Useful info about Osier Willow trees
|Latin Name||Salix viminalis|
|Type||Deciduous (loses its leaves in winter)|
|Height||Can grow up to 5 - 10 metres (18 - 35 feet)|
|Spread||The branches can spread out to 5 - 10 metres (18 - 35 feet)|
|Soil Types Preferred||Chalk, Clay, Limestone, Loam, Sand|
|Locations Suitable||Farmland, Gardens, Parks|
|Flowers||Yellow catkins in spring|
|Fruit||Seeds in autumn|
|Celtic Tree Month||April 15 - May 12|
Osier Willow trees have long and slender leaves, 10-25 cm long but only 0.5–2 cm broad. They are dark green above, with a silky grey-haired underside.
The flowers are catkins, produced in early spring before the leaves; they are dioecious, with male and female catkins on separate plants.

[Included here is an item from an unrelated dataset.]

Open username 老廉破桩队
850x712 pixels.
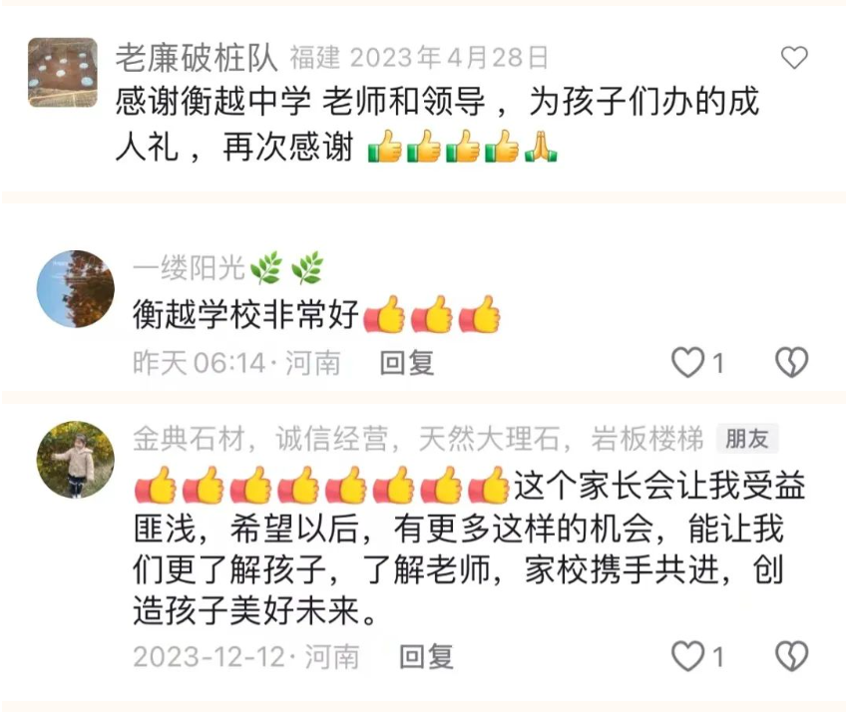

The male catkins are yellow and oval-shaped; the female catkins are longer and more cylindrical; they mature in early summer when the fruit capsules split open to release the numerous minute seeds.

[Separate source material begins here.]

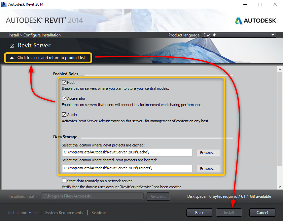Enable storing data remotely on a network server
283x221 pixels.
point(65,181)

It is commonly found by streams and other wet places.
The exact native range is uncertain due to extensive historical cultivation; it is certainly native from central Europe east to western Asia, but may also be native as far west as southeastern England.
As a cultivated or naturalised plant, it is widespread throughout both Britain and Ireland, but only at lower altitudes.
It is one of the least variable willows, but it will hybridise with several other species.
Along with other related willows, the flexible twigs (called "withies") are commonly used in basketry, giving rise to its alternative common name of "basket willow".
In the Chilean village of Chimbarongo, it is used to fashion the renowned baskets.
Another increasing use is in energy forestry, effluent treatment, wastewater gardens and water purification.
Any uses for trees or tree extracts, whether edible or medicinal, have not been tried or tested by EFORESTS.
Please take caution and seek proper advice before attempting any recipes or medicinal extracts from any of the trees listed on our site.
Culture and Symbolism
The Osier Willow tree is believed to represent survival, adaptability, fertility and new life.
Willows used to be associated with celebration but they are now associated with sadness and mourning. In northern regions willow branches are used, instead of palm branches, to celebrate Palm Sunday.